Wednesday, 28 November 2007

AUC: Z distribution



What is overfitting and how can I avoid it?


The critical issue in developing a neural network is generalization: how
well will the network make predictions for cases that are not in the
training set? NNs, like other flexible nonlinear estimation methods such as
kernel regression and smoothing splines, can suffer from either underfitting
or overfitting. A network that is not sufficiently complex can fail to
detect fully the signal in a complicated data set, leading to underfitting.
A network that is too complex may fit the noise, not just the signal,
leading to overfitting. Overfitting is especially dangerous because it can
easily lead to predictions that are far beyond the range of the training
data with many of the common types of NNs. Overfitting can also produce wild
predictions in multilayer perceptrons even with noise-free data.

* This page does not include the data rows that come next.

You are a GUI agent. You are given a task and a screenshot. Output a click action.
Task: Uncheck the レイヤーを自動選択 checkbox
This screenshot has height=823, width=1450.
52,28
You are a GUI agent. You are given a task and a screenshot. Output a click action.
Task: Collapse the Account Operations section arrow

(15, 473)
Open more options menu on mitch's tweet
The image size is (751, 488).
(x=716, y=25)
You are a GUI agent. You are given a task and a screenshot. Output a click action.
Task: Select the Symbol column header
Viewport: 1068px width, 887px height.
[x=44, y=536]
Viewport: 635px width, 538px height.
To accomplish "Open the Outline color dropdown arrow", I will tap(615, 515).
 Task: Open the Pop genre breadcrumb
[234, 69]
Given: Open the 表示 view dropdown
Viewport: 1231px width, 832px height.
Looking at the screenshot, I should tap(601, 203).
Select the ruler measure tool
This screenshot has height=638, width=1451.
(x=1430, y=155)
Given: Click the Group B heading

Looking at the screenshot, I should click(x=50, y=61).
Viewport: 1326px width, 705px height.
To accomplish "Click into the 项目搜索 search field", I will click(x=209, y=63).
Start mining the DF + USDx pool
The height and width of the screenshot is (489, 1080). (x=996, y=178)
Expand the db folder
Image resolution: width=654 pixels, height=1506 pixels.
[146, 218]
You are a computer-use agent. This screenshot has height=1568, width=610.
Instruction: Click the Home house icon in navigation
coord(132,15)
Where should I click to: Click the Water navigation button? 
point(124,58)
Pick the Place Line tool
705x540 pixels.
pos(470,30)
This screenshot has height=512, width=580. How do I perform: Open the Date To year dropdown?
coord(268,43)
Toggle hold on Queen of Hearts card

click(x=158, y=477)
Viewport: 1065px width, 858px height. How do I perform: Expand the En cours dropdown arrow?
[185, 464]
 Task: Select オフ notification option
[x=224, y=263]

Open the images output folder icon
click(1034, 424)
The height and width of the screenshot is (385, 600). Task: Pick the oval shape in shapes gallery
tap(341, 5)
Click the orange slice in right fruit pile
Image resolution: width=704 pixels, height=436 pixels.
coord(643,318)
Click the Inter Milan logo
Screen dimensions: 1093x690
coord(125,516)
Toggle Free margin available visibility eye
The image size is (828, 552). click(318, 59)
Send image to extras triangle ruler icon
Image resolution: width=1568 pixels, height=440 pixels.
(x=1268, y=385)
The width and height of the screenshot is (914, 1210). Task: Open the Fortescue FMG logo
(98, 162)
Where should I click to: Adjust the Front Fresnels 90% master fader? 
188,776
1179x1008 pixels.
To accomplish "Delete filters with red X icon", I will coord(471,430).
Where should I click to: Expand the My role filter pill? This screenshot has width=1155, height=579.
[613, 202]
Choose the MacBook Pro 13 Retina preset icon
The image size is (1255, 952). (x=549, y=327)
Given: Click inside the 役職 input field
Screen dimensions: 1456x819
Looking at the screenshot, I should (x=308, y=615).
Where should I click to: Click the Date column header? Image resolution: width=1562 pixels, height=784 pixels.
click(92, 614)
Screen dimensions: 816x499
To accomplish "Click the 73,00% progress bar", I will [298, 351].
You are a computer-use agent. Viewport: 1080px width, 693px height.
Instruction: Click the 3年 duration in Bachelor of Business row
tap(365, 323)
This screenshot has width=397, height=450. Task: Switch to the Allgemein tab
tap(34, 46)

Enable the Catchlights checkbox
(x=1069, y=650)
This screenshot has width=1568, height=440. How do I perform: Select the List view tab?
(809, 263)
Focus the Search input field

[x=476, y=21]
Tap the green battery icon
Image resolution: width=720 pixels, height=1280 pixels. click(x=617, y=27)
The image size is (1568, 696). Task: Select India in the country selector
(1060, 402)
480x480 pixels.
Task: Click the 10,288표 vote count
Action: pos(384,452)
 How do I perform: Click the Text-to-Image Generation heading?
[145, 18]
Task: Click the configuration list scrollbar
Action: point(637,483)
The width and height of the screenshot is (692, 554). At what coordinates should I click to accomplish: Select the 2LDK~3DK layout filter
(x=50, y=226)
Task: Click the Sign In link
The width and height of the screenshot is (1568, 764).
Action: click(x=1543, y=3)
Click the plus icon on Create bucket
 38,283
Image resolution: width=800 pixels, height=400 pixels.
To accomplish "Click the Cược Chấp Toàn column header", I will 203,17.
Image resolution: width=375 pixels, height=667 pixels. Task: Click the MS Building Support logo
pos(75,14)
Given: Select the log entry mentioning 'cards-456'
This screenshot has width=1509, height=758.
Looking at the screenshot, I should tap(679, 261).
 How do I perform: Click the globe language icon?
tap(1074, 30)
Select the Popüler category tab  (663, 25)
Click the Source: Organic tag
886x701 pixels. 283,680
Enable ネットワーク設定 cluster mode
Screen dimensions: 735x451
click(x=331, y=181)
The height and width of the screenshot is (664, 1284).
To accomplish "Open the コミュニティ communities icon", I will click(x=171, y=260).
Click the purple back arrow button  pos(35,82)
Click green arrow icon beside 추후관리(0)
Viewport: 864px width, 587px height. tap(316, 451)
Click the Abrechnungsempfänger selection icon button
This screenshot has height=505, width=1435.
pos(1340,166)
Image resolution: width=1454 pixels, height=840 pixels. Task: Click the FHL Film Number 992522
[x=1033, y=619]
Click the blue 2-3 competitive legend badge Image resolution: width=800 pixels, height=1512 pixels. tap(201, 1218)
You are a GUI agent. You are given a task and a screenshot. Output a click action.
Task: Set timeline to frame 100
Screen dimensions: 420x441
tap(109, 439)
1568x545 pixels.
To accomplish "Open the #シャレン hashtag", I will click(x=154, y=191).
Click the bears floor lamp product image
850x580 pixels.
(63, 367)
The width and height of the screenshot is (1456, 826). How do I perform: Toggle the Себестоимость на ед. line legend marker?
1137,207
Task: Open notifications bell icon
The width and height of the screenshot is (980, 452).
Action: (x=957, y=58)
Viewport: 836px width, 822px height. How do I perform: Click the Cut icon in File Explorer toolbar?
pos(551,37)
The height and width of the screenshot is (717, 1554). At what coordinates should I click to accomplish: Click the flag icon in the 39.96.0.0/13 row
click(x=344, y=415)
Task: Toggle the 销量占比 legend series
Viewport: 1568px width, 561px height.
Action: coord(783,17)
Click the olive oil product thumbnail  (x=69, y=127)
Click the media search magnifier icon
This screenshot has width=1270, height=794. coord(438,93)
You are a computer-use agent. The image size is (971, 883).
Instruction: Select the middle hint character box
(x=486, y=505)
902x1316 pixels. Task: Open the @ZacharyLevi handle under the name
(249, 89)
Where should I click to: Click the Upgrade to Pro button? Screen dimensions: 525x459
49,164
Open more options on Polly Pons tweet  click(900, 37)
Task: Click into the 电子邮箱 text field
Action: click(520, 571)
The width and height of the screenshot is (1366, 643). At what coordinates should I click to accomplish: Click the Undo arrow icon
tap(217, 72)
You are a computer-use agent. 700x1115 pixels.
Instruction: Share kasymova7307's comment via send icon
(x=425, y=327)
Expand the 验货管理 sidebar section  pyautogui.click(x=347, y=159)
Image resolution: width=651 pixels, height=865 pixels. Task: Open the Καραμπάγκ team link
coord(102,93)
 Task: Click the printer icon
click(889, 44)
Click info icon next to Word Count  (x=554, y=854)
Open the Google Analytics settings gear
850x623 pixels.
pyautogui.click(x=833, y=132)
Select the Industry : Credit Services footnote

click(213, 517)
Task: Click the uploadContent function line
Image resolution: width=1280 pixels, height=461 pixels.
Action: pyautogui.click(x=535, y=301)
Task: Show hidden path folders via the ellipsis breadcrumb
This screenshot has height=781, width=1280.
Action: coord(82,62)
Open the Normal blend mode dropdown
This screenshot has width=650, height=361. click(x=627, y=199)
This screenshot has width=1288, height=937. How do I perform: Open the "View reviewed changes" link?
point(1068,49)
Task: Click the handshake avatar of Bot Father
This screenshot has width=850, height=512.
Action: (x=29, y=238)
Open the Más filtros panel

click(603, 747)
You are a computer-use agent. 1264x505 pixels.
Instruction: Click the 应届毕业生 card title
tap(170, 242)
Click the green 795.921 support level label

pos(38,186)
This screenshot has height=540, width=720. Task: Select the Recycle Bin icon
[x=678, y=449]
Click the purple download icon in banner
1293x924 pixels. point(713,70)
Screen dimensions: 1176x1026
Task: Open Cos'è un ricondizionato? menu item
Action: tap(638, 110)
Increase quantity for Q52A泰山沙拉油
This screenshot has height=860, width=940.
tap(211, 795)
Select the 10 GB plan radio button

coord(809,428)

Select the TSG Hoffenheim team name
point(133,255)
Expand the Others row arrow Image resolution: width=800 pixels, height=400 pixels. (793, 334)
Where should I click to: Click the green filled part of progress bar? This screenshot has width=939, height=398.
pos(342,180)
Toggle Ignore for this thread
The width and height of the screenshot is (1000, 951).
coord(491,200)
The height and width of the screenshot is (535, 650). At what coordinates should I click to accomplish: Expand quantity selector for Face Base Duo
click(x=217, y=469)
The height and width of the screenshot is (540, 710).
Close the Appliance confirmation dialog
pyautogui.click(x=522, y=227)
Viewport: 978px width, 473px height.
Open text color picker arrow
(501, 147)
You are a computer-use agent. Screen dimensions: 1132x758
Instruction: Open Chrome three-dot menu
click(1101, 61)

For an elementary discussion of overfitting, see Smith (1996). For a more
rigorous approach, see the article by Geman, Bienenstock, and Doursat (1992)
on the bias/variance trade-off (it's not really a dilemma). We are talking
about statistical bias here: the difference between the average value of an
estimator and the correct value. Underfitting produces excessive bias in the
outputs, whereas overfitting produces excessive variance. There are
graphical examples of overfitting and underfitting in Sarle (1995, 1999).

The best way to avoid overfitting is to use lots of training data. If you
have at least 30 times as many training cases as there are weights in the
network, you are unlikely to suffer from much overfitting, although you may
get some slight overfitting no matter how large the training set is. For
noise-free data, 5 times as many training cases as weights may be
sufficient. But you can't arbitrarily reduce the number of weights for fear
of underfitting.

Given a fixed amount of training data, there are at least six approaches to
avoiding underfitting and overfitting, and hence getting good
generalization:

o Model selection
o Jittering
o Early stopping
o Weight decay
o Bayesian learning
o Combining networks

The first five approaches are based on well-understood theory. Methods for
combining networks do not have such a sound theoretical basis but are the
subject of current research. These six approaches are discussed in more
detail under subsequent questions.

The complexity of a network is related to both the number of weights and the
size of the weights. Model selection is concerned with the number of
weights, and hence the number of hidden units and layers. The more weights
there are, relative to the number of training cases, the more overfitting
amplifies noise in the targets (Moody 1992). The other approaches listed
above are concerned, directly or indirectly, with the size of the weights.
Reducing the size of the weights reduces the "effective" number of
weights--see Moody (1992) regarding weight decay and Weigend (1994)
regarding early stopping. Bartlett (1997) obtained learning-theory results
in which generalization error is related to the L_1 norm of the weights
instead of the VC dimension.

Overfitting is not confined to NNs with hidden units. Overfitting can occur
in generalized linear models (networks with no hidden units) if either or
both of the following conditions hold:

1. The number of input variables (and hence the number of weights) is large
with respect to the number of training cases. Typically you would want at
least 10 times as many training cases as input variables, but with
noise-free targets, twice as many training cases as input variables would
be more than adequate. These requirements are smaller than those stated
above for networks with hidden layers, because hidden layers are prone to
creating ill-conditioning and other pathologies.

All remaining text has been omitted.